Appellant presents a single issue for our review: whether his life sentence for third degree murder is illegal under Alleyne v. United States, 133 S.Ct. 2151 (2013). In Alleyne, the Supreme Court of the United States held that the Sixth Amendment requires that any fact that increases the mandatory minimum sentence for an offense must be submitted to the jury and proven beyond a reasonable doubt. We have previously held that: A mandatory minimum sentencing claim that invokes the reasoning of Alleyne implicates the legality of the sentence.

Commonwealth v.
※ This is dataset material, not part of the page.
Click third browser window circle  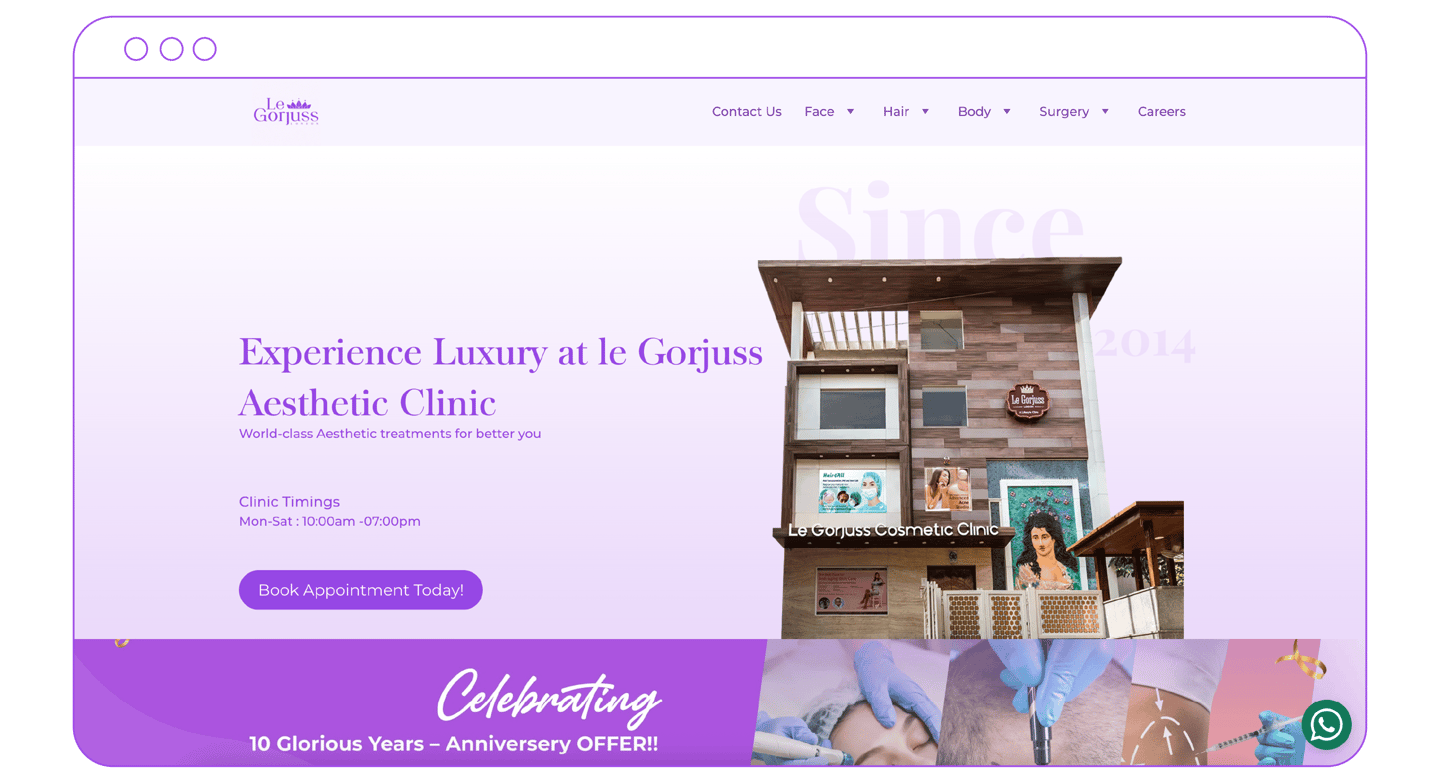pyautogui.click(x=205, y=49)

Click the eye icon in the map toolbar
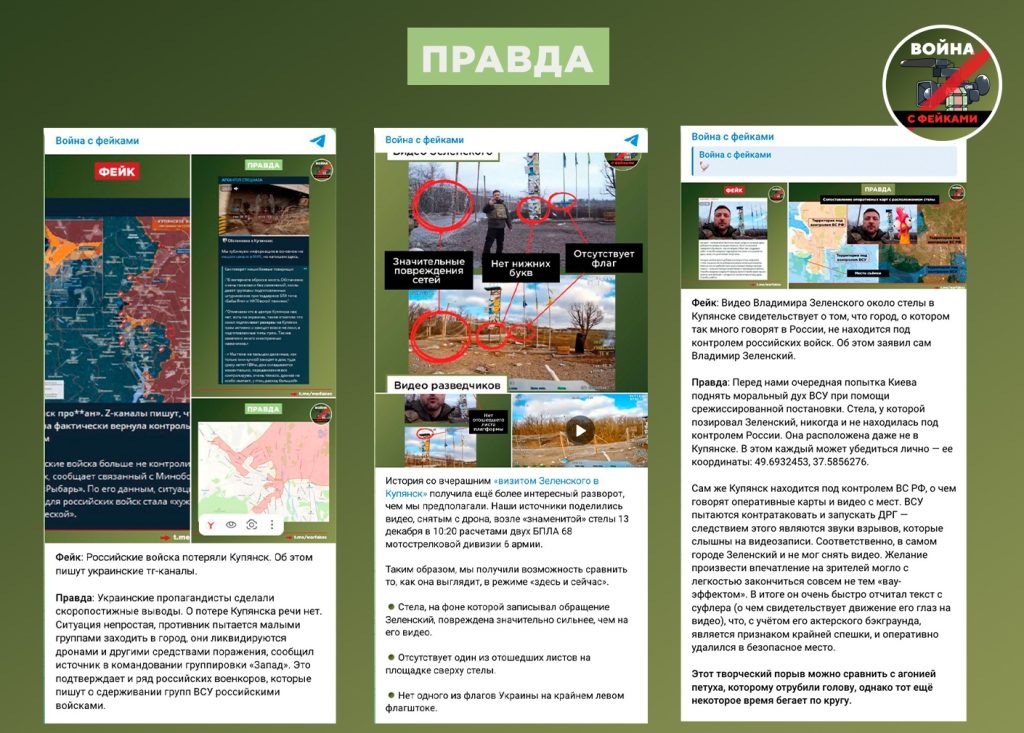pyautogui.click(x=231, y=523)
Munday, 78 A.3d 661, 664 (Pa. Super. 2013). “A challenge to the legality of the sentence may be raised as a matter of right, is non-waivable, and may be entertained so long as the reviewing court has jurisdiction.”

Commonwealth v. Robinson, 931 A.2d 15, 19–20 (Pa. Super. 2007) (en banc).

Commonwealth v. Matteson, 96 A.3d 1064, 1066 (Pa. Super. 2014) .

Here, Appellant contends his sentence was illegal under Alleyne because the trigger for his mandatory minimum sentence of life in prison, ____________________________________________

Post Conviction Relief Act (PCRA), 42 Pa.C.S. § 9541 et seq.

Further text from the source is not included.